A Polícia Federal (PF) deflagrou nesta terça-feira (10) a Operação Overclean, com o objetivo de desarticular uma organização criminosa suspeita de fraudes licitatórias, desvio de recursos públicos, corrupção e lavagem de dinheiro. A ação ocorre em Minas Gerais, Bahia, Tocantins, São Paulo e Goiás, e já resultou na prisão de 15 pessoas.
Coordenada em conjunto com o Ministério Público Federal (MPF), a Receita Federal e a Controladoria-Geral da União (CGU), a operação cumpre 17 mandados de prisão preventiva, 43 de busca e apreensão, além de ordens de sequestro de bens, incluindo aeronaves, imóveis de alto padrão, barcos e veículos de luxo.
Investigação e esquema ilícito
A organização criminosa é acusada de desviar recursos provenientes de emendas parlamentares e convênios, usando superfaturamento em obras para beneficiar empresas e indivíduos ligados a administrações municipais. Entre os órgãos prejudicados, destaca-se o Departamento Nacional de Obras Contra as Secas (DNOCS), principalmente na Coordenadoria Estadual da Bahia.

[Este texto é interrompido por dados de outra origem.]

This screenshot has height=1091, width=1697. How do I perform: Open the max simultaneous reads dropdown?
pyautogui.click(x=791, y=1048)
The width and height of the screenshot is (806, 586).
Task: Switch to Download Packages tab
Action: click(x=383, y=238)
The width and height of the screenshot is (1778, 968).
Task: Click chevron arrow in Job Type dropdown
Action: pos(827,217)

Durante as investigações, que contaram com apoio internacional da Homeland Security Investigations (HSI), foi identificado que o grupo movimentou aproximadamente R$ 1,4 bilhão. Em 2024, R$ 825 milhões foram firmados em contratos suspeitos com órgãos públicos.
Medidas tomadas
A Justiça determinou o sequestro de bens avaliados em R$ 162 milhões, além do afastamento de oito servidores públicos envolvidos. Os crimes investigados incluem corrupção ativa e passiva, peculato, fraude em licitações e contratos, além de lavagem de dinheiro.
A PF reforçou que a operação é um passo crucial no combate à corrupção e no reforço da transparência na gestão de recursos públicos.